* **Exercise inputs**
========
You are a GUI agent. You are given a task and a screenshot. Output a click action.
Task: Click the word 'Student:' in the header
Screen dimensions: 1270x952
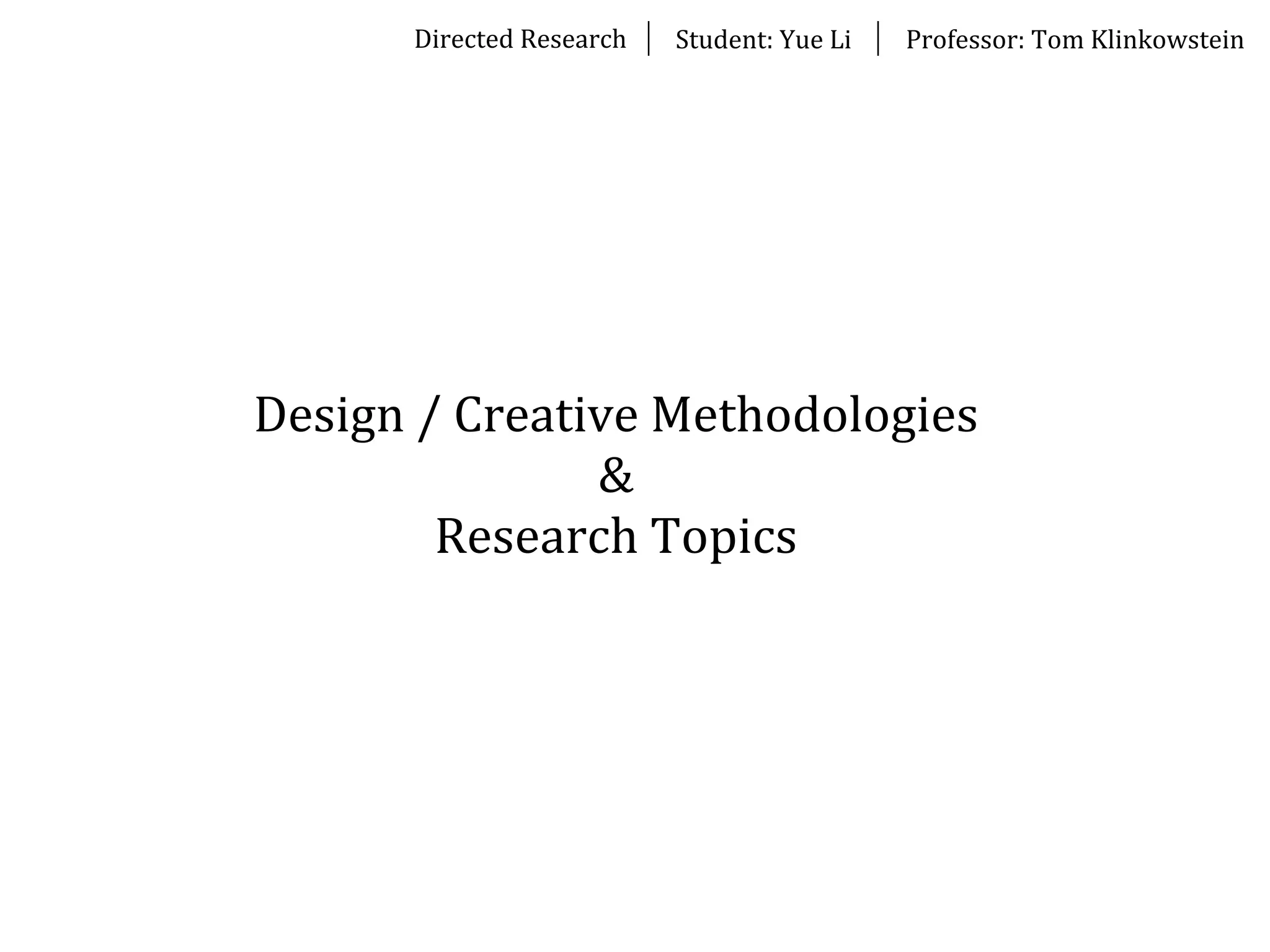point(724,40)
========
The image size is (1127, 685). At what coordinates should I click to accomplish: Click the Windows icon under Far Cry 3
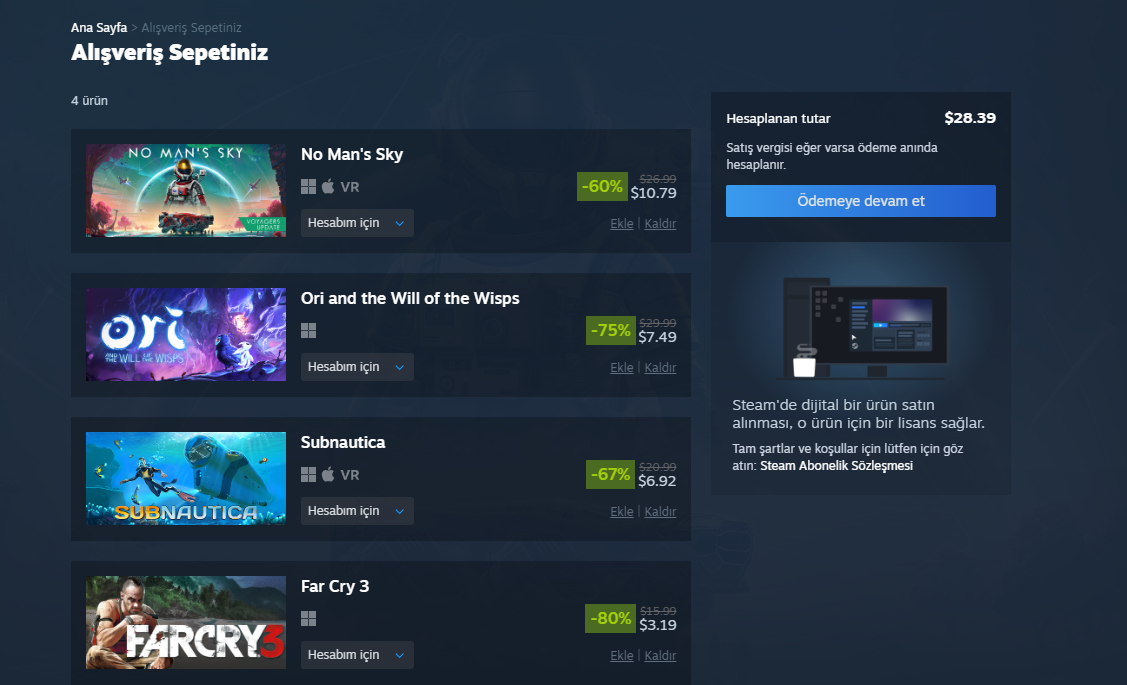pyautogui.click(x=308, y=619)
========
* **Instruction**
Lay out the lines from the one containing "You are a GUI" through the one containing "point(724,40)", both included, as a JSON list of strings with one string per line and no blank lines. Omit the pictures.

* **Solution for this exercise**
[
  "You are a GUI agent. You are given a task and a screenshot. Output a click action.",
  "Task: Click the word 'Student:' in the header",
  "Screen dimensions: 1270x952",
  "point(724,40)"
]